Your numbers are not taking into account occlusion... that's hiding what you can't see, like, the inside of a planet, or a ship, or a moon...

 

Also, you are seeming to not be familiar with LOD... that's the detail of an object when it's far away being lower, which is what they use on constructs far away... which are baked already.

 

Also, I don't know what Voxelfarm engine you speak of, Landmark uses ForgeLight . 

 

 

Planet side and H1Z1 use forge light but landmark uses voxel farm. They are trying to merge the two at daybreak but its hard. I also have a copy of voxel farm but it's not the same version. Generally twerks right and TehWardy is out of date.

DU and Voxel farm are close but not the same and both are 2 generations beyond the limits set by minecraft almost a decade ago. The limits that TehWardy is talking about are also broken easily by some minecraft modding tools and the newer optimisations. . IE minecraft bakes the top surface of a chunk in some mods. 

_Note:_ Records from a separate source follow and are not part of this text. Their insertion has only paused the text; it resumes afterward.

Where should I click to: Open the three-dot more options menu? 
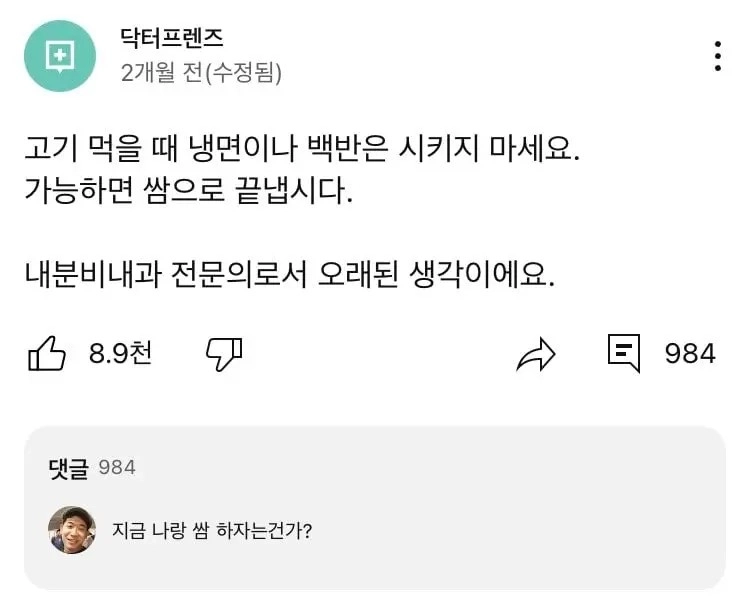point(717,56)
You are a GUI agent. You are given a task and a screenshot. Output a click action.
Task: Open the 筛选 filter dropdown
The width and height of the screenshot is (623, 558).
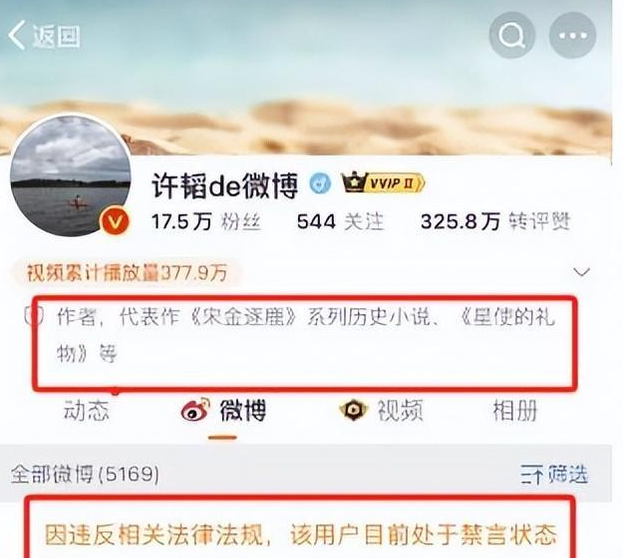[554, 474]
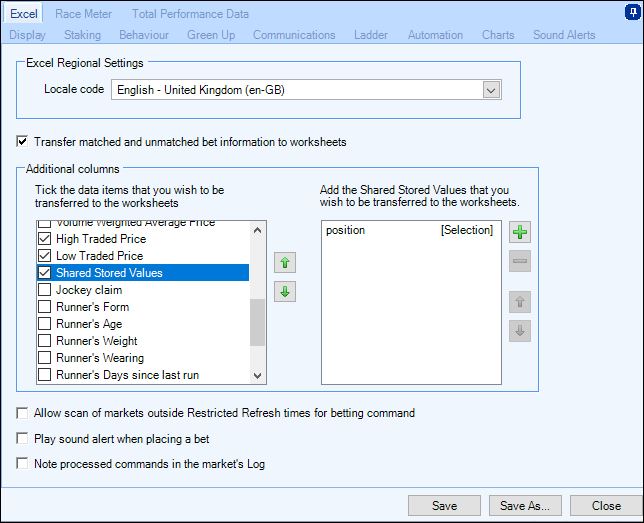Click grey up arrow beside stored values list
The width and height of the screenshot is (644, 523).
(520, 301)
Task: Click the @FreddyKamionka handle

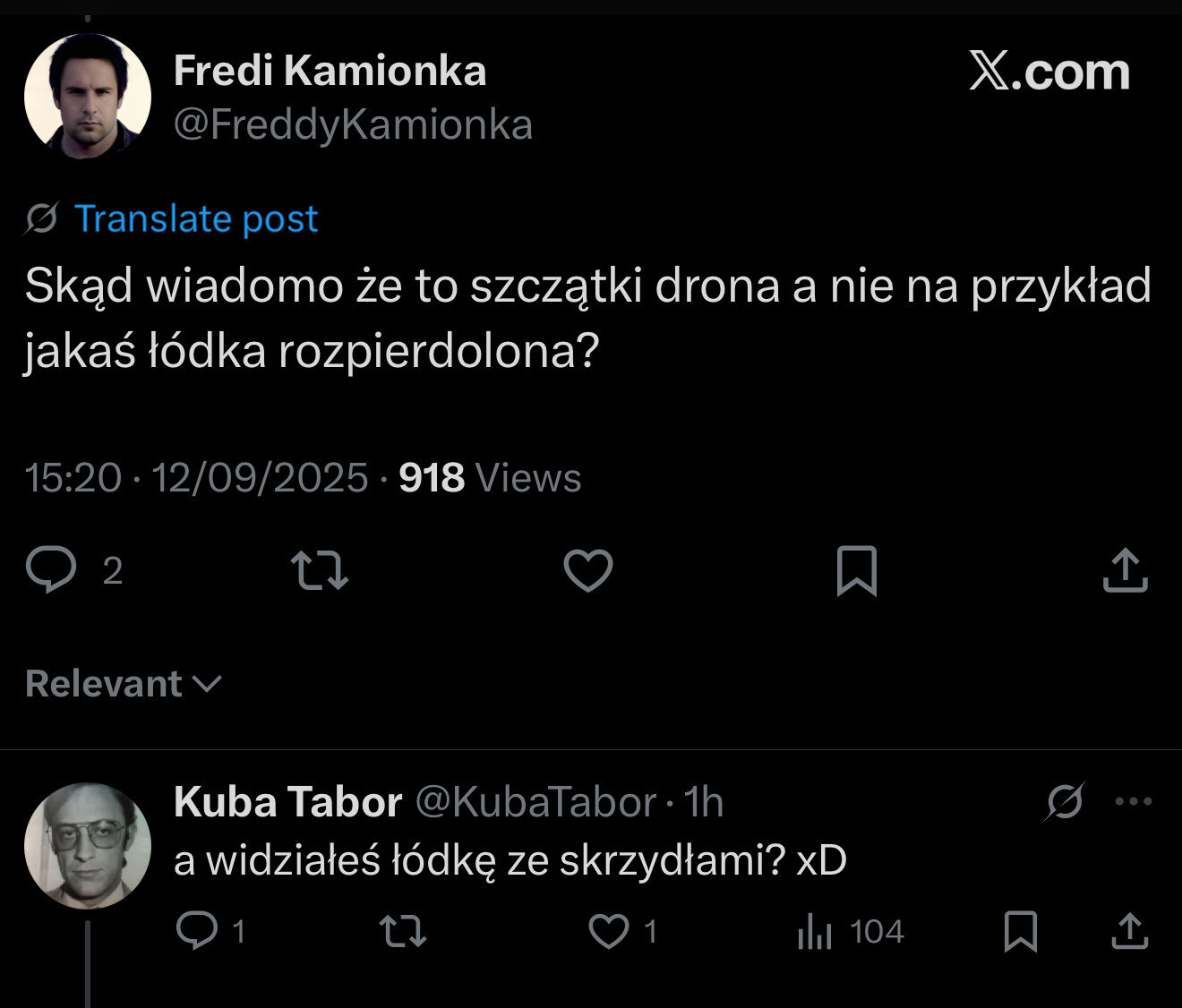Action: click(353, 124)
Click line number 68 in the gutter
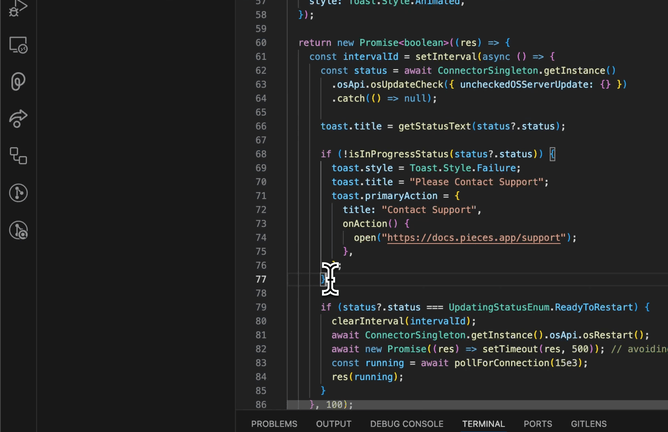 click(x=260, y=154)
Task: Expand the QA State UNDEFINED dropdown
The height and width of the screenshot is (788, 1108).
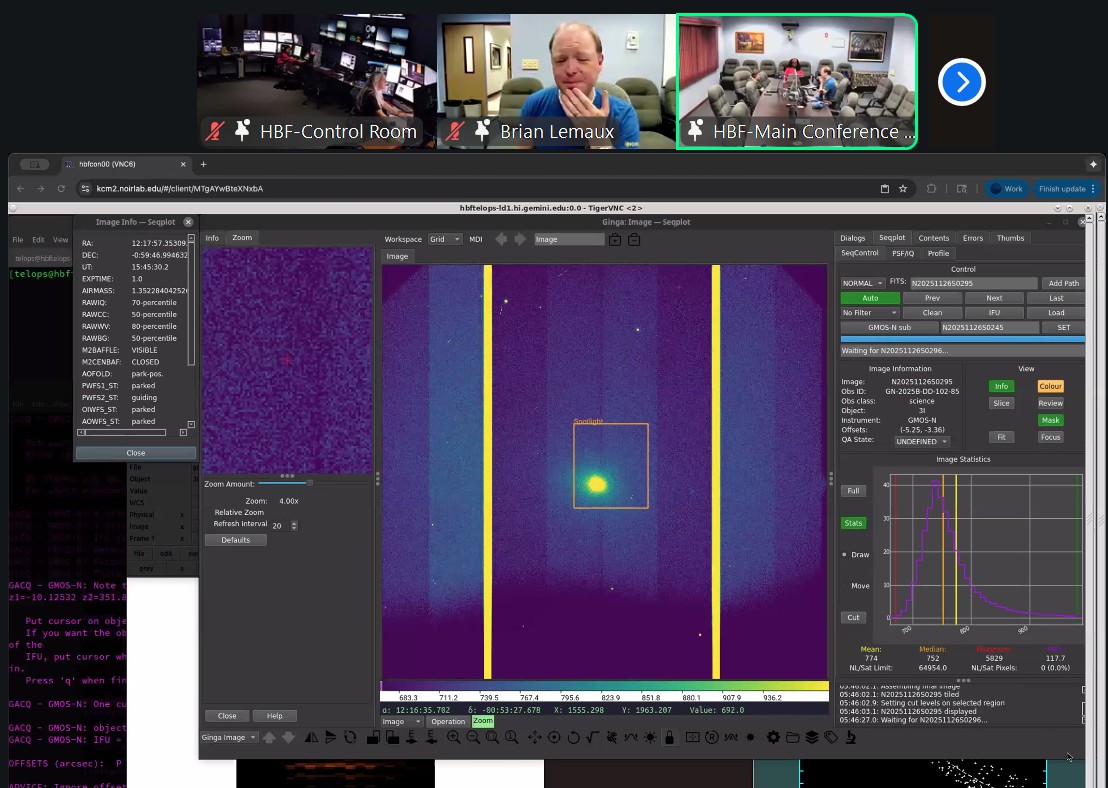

World gen is three things. The seed, the biome library, and the chunk system. 

All major voxel worlds use these, and all bake a set of mesh's at the surface. One serves as collision, one occlusion, there are lighting and in some games, placement meshes, pathing meshes, hazard maps,etc. What you see is created by a lot of things that your computer sees but never draws for you.   

 

The next stages of voxel evolution will involve:

  1. Localised seeds. I.E. a different seed for part of a planet to the other. Send 3 to 5 continental 'plate' seeds per planet. Giving more diversity than a single seed planet can do. 
  2. Reversing the seed. Taking the player builds in and area and reversing the seed algorithms or searching seed algorithms and seeds for a close match too them saving the seed and any voxels that differ from that reversed seed. Both humans and computers are only pseudo-random. 
  3. Hashing a build. Getting a hash does not save the detail of the build, it's a lossy compression, but it may allow some long term saving off line or client side of a build detail with only the hash stored centrally on a server or in a blockchain to prevent tampering and ascertain value in the case of compensating a build error. Comparing two hashes verifies that the data is the same or has changed since two hashes of identical data are always identical. 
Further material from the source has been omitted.